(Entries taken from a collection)
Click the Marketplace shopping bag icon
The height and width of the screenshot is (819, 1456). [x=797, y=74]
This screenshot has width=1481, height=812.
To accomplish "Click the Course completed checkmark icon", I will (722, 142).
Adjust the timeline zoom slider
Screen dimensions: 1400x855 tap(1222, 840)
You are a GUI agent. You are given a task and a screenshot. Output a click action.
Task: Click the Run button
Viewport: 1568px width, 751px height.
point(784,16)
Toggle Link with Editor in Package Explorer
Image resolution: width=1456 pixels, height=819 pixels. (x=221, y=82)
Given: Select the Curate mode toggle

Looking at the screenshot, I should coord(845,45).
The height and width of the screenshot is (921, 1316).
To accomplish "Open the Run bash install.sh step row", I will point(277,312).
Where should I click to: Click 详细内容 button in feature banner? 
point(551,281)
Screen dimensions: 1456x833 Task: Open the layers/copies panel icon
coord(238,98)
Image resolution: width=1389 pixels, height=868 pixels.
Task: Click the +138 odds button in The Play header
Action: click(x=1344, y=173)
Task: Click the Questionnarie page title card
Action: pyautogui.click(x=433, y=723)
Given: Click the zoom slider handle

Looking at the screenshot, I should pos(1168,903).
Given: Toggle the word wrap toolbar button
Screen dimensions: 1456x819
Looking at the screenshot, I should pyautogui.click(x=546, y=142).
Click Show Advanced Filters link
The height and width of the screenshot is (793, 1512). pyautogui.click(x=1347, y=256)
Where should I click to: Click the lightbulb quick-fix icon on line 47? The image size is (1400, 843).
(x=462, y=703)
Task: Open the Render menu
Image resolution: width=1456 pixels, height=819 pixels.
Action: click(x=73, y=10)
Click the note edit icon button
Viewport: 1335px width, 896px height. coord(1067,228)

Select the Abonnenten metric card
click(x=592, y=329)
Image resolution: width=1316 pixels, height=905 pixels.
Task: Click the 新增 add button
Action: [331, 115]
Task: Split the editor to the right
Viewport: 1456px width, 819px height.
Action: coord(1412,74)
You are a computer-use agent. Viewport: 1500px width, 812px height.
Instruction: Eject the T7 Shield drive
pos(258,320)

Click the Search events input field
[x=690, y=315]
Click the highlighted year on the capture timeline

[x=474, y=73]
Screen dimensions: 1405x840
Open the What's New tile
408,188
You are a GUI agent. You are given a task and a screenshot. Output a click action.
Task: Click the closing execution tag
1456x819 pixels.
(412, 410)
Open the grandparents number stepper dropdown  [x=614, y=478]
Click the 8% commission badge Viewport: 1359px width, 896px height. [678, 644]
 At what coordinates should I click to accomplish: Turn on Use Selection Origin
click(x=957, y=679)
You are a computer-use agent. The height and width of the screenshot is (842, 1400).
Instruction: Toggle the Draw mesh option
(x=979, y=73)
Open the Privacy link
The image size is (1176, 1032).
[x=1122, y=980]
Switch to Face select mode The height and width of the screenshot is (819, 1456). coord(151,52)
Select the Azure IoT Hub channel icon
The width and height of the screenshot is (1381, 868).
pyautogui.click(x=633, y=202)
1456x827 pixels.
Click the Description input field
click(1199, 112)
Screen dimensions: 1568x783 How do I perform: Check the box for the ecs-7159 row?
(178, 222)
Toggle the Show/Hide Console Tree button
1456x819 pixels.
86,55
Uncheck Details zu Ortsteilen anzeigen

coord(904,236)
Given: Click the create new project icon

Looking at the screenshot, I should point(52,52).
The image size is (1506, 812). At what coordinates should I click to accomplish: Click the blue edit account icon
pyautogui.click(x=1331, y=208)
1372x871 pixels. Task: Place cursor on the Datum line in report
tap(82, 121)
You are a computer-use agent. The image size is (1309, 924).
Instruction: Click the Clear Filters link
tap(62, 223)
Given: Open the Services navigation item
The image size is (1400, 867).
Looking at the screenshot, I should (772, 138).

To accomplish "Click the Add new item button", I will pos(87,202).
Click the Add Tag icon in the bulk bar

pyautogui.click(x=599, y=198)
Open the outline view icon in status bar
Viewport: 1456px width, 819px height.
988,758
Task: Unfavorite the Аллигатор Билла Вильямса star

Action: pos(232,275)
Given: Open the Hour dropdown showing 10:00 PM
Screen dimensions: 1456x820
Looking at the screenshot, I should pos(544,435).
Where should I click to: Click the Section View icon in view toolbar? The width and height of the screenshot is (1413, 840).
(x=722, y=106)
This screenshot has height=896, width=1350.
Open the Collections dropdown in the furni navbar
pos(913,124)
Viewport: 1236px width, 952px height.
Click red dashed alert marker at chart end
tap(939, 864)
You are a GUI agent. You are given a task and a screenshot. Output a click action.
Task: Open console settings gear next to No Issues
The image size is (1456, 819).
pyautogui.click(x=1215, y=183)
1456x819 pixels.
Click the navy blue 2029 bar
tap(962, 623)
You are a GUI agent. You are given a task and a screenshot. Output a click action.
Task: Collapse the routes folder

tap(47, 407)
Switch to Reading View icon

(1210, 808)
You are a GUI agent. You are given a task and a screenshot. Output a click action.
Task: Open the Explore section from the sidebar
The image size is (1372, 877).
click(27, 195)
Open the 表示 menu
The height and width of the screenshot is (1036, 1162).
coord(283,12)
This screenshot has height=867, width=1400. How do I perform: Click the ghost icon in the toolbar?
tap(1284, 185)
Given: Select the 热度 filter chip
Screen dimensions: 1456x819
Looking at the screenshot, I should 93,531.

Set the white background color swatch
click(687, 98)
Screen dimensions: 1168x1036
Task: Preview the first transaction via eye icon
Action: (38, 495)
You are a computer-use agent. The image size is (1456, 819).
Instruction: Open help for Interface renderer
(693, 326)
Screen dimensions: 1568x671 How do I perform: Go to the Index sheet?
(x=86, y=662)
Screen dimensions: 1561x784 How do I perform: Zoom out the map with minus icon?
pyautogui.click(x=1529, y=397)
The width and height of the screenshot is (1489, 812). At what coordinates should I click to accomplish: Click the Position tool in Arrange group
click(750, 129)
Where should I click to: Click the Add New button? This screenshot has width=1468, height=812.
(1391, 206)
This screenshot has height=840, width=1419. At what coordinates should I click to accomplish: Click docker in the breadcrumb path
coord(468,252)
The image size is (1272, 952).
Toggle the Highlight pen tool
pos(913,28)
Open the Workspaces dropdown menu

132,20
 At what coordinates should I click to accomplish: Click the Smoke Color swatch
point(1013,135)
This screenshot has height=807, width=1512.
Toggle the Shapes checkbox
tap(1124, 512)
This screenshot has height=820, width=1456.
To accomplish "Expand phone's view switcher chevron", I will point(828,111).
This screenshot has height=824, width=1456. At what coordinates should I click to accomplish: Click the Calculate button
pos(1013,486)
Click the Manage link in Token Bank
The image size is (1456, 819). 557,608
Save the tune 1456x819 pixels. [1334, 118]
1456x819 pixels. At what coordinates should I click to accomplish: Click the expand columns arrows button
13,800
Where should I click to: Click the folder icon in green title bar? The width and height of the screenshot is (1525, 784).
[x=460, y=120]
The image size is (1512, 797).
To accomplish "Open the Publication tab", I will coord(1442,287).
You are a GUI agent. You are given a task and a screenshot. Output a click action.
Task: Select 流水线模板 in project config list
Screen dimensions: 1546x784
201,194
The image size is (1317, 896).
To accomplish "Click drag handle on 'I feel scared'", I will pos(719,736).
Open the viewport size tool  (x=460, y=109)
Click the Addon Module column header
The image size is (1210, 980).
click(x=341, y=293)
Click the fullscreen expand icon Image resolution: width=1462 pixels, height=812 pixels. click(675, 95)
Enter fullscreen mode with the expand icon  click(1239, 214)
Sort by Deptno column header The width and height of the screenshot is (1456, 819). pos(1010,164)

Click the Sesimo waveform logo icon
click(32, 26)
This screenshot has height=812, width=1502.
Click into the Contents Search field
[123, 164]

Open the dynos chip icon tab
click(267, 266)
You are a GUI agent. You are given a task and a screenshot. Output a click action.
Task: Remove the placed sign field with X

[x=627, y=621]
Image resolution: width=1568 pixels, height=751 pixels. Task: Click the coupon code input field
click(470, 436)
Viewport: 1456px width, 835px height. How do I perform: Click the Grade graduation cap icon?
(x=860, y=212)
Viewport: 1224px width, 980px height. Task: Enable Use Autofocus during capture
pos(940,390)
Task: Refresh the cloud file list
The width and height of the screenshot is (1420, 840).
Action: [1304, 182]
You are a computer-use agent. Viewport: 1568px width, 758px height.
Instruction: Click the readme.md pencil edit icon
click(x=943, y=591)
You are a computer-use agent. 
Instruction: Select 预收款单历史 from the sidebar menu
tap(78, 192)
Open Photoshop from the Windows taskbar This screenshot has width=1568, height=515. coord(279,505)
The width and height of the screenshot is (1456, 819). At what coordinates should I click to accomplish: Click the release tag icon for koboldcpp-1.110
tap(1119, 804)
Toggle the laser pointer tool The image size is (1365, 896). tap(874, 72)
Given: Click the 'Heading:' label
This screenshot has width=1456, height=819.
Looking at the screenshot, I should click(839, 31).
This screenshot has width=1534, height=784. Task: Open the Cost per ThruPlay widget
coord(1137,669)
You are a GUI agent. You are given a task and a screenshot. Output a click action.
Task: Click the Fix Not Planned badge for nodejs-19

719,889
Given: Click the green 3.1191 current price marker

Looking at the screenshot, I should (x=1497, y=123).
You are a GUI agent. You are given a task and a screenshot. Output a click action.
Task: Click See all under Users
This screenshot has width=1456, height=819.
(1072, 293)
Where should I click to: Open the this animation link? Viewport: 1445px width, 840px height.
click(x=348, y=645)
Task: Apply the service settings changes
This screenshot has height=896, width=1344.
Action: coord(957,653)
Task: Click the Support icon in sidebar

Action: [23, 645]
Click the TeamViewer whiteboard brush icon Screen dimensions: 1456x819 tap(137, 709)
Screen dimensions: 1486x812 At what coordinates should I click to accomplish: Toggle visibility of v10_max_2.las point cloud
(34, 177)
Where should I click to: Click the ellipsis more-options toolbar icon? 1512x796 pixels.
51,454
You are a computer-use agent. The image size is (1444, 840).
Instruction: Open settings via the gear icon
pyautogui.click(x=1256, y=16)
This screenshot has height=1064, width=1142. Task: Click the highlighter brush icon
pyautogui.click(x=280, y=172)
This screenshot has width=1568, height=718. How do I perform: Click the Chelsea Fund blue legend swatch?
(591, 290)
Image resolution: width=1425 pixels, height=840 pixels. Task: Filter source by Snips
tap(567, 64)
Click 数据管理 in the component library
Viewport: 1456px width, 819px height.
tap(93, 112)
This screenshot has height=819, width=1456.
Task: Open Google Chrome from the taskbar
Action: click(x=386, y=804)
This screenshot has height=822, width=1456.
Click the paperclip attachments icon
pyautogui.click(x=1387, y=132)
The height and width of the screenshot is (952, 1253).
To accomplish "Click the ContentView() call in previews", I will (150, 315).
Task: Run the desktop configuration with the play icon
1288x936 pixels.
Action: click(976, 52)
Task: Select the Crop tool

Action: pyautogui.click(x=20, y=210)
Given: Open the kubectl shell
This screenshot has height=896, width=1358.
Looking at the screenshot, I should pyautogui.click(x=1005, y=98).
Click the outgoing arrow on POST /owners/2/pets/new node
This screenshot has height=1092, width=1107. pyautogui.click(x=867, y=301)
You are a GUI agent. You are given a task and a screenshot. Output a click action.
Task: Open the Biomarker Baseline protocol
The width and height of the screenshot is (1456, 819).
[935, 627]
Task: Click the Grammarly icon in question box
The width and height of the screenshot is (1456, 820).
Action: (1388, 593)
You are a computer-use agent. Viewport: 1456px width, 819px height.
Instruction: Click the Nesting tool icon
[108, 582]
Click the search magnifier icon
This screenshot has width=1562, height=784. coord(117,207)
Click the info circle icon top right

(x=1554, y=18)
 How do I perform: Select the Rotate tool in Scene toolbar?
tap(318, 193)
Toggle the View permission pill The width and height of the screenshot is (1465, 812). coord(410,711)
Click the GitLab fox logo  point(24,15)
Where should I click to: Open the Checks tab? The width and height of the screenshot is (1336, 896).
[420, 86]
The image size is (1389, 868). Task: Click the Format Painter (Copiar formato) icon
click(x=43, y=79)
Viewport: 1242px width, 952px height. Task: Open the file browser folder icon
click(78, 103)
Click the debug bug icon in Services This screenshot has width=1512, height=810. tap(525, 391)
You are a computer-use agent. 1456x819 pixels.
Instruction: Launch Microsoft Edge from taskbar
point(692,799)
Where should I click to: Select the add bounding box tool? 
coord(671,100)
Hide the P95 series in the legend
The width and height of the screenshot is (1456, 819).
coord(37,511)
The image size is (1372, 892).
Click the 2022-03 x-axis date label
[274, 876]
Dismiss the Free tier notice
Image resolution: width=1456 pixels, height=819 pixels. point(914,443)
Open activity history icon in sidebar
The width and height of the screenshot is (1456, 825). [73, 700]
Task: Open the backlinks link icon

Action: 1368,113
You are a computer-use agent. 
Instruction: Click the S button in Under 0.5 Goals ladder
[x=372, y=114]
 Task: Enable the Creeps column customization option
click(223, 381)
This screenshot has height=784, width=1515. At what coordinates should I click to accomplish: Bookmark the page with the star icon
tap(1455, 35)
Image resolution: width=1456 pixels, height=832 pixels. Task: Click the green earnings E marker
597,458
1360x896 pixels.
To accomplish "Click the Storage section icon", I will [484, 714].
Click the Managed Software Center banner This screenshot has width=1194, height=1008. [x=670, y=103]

▸ **EXERCISE**
Give the total number of lines in the entries that contain the word "item", with no other words.

▸ **REPLY TO THE EXERCISE**
2